Records from a pointing dataset
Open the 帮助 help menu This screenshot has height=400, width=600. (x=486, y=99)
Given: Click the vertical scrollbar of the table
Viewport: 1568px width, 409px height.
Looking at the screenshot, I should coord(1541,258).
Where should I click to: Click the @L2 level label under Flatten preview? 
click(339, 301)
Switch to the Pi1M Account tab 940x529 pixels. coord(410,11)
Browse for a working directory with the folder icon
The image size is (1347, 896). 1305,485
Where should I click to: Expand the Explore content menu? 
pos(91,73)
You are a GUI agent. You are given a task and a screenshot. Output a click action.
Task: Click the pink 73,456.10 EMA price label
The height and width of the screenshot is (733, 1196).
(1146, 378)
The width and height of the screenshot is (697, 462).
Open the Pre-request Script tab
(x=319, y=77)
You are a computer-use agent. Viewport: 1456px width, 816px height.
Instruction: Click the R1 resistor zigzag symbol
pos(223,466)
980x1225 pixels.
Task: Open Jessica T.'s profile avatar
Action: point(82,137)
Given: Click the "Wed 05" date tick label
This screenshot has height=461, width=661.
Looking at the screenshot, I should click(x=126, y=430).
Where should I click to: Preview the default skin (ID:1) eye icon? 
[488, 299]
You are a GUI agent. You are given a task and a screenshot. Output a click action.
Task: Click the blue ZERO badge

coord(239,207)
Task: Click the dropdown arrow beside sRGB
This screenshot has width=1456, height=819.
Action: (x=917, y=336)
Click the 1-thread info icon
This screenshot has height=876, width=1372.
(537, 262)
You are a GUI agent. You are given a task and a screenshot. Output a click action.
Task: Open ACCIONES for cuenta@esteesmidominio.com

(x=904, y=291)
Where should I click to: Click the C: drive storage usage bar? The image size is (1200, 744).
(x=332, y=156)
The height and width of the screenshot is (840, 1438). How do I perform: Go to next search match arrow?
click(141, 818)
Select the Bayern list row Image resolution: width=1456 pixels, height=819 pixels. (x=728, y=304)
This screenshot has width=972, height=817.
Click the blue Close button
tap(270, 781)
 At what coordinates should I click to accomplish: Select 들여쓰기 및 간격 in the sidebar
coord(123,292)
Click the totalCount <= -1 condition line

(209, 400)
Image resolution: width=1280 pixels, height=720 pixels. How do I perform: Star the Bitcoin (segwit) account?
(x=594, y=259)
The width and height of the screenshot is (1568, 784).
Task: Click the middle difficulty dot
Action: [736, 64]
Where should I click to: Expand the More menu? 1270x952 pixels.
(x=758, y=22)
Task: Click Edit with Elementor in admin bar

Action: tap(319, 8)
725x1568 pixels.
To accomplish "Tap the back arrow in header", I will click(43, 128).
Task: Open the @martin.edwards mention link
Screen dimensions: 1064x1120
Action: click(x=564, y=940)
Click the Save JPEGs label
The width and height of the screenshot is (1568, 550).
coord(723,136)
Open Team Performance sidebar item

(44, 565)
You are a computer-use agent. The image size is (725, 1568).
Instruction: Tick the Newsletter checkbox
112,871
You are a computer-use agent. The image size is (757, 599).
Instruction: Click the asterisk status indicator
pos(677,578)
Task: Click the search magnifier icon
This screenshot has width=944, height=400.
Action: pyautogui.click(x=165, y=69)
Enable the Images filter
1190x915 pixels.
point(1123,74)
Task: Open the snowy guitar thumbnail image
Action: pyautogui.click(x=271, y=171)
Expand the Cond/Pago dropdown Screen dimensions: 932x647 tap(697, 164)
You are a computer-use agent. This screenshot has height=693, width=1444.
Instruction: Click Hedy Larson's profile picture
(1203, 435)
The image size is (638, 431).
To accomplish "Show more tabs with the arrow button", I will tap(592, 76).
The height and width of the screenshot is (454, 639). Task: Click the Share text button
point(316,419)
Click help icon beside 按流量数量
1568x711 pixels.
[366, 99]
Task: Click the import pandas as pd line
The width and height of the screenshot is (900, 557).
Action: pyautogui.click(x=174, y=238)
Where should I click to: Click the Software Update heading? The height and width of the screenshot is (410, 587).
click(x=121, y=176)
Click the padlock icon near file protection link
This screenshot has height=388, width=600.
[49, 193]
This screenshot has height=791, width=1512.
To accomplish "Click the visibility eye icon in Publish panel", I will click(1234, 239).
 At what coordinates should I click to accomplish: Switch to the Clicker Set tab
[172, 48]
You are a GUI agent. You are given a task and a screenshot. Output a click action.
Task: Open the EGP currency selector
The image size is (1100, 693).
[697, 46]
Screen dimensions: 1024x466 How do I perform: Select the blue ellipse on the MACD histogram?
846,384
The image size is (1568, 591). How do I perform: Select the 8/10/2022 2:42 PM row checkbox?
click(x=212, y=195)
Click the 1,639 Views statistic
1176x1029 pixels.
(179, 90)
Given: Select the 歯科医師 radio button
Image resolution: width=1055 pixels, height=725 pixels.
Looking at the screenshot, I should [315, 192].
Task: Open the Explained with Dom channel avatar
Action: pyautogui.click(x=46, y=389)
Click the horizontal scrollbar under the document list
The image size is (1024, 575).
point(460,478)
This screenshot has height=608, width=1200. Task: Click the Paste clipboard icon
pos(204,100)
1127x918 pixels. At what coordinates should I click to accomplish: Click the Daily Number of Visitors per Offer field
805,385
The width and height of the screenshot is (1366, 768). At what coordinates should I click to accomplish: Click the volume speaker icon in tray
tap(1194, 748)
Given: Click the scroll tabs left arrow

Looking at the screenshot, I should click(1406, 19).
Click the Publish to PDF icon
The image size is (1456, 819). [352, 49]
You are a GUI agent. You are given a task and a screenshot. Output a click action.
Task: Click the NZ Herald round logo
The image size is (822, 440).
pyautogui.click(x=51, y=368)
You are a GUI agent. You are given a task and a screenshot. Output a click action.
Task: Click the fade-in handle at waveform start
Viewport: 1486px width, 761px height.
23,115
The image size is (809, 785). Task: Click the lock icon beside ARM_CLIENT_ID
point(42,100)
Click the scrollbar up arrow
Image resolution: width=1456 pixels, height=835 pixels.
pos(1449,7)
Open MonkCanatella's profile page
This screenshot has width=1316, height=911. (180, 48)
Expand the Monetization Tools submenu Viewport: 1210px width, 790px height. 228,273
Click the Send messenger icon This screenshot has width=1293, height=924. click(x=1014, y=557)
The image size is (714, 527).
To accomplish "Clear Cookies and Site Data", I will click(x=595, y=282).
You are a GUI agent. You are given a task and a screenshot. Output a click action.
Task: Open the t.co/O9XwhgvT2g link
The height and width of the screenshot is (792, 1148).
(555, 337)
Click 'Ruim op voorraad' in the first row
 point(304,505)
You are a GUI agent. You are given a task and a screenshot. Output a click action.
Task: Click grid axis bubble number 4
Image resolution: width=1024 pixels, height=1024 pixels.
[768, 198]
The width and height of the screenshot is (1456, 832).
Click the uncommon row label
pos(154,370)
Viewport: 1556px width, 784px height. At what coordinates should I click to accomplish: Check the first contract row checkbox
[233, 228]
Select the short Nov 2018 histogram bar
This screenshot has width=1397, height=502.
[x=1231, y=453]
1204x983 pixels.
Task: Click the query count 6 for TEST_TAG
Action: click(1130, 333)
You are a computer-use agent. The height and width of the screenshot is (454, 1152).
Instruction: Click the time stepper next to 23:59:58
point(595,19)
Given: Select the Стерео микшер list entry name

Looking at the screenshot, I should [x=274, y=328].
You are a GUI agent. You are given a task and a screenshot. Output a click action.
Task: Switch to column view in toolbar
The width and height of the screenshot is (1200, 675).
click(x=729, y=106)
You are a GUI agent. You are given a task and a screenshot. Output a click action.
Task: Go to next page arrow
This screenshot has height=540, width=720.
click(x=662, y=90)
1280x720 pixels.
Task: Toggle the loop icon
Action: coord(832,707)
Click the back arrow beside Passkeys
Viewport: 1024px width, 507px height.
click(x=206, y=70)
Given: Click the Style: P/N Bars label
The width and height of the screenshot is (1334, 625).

EXERCISE DETAILS: Copy the records word for word, starting at the line that contains "Click the 1,639 Views statistic" and ending at the line that contains "pos(204,100)".

EXPECTED ANSWER:
Click the 1,639 Views statistic
1176x1029 pixels.
(179, 90)
Given: Select the 歯科医師 radio button
Image resolution: width=1055 pixels, height=725 pixels.
Looking at the screenshot, I should [315, 192].
Task: Open the Explained with Dom channel avatar
Action: pyautogui.click(x=46, y=389)
Click the horizontal scrollbar under the document list
The image size is (1024, 575).
point(460,478)
This screenshot has height=608, width=1200. Task: Click the Paste clipboard icon
pos(204,100)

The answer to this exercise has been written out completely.